「上司は思いつきでものを言う」ことについて、ひとつの“会社”とそこで働く会社員を例にあげて説明しているのだけれど、わたしのように“会社”を知らない人もおもしろく読めた。そして、“会社”で働いている人も納得して読めるのではないかと思った。
思いつきでものを言う上司への対処法は、ただその上司に対して「あきれること」だという。わたしは会社員でないけれども、“上司”的な人とのやりとりが多いので、ふんふんと思った。これから“上司”的な人が出てきたら「あきれる」ことにしよう。

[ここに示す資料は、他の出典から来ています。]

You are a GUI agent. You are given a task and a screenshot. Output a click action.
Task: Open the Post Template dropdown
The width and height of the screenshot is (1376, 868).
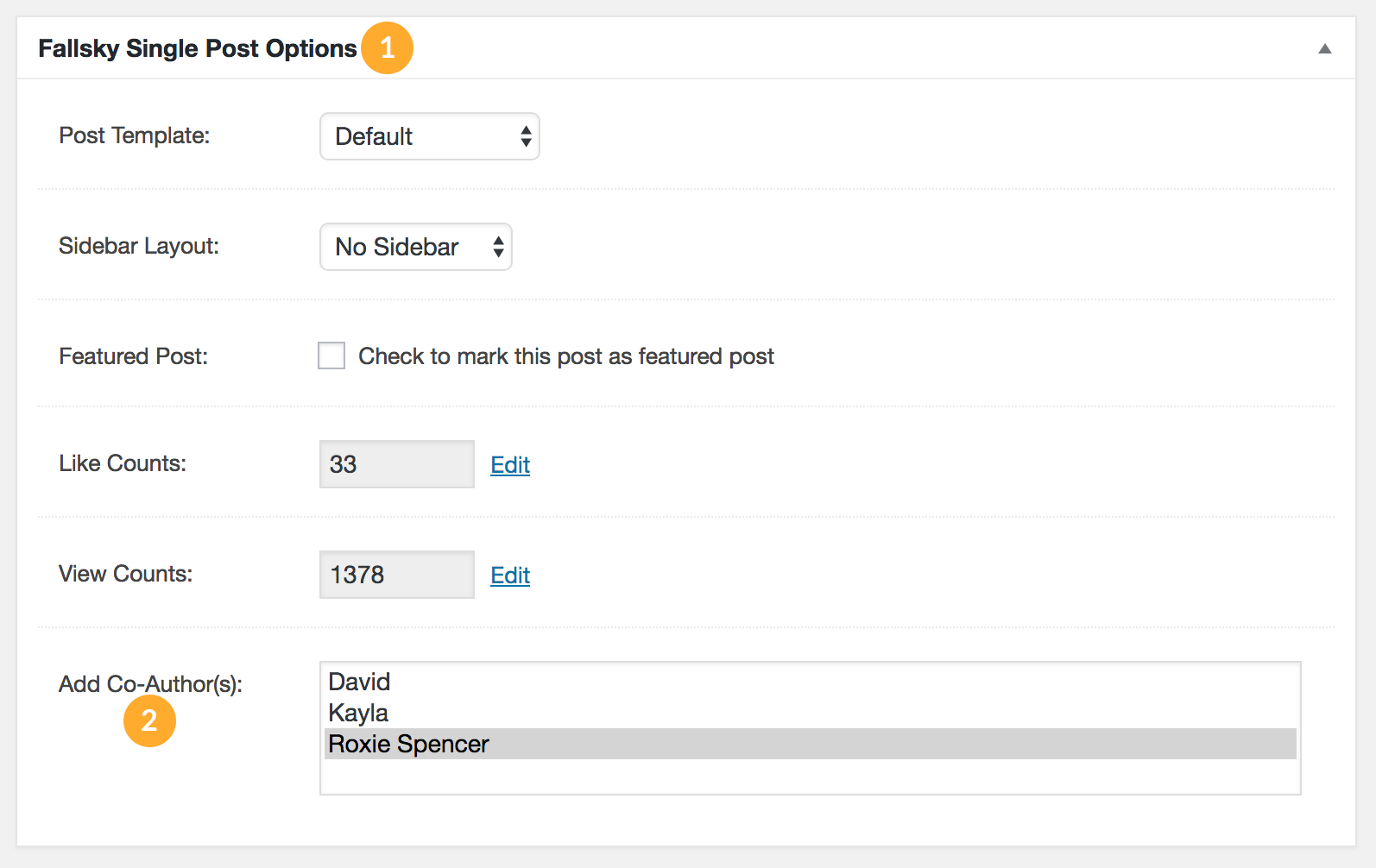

【それを「戦い」という不毛にしない方法】という章があるが、わたしがいつも選んでしまうのは「戦い」なんですね。【怒鳴って、その興奮が冷めた後で思うのは、「あの高揚感はなんだったんだろう?」という疑問だけですから・・・】これなんである。まずは、あきれて聞き流す、反省の様子がなかったら「ただそうですか」と」言って引き下がる、これね。うん、うん。
この本はこんなことだけじゃなくて、日本における儒教思想について、官僚機構について、官と民について、もってまわった言い方ではあるが、やさしく説明してくれる。つねづね感じていたことをずばりと教えてもらえてよかった。そして、結論にいたるまわるくどい文章を読むのが楽しい。「あきれる」にいたるまでの寄り道も楽しい。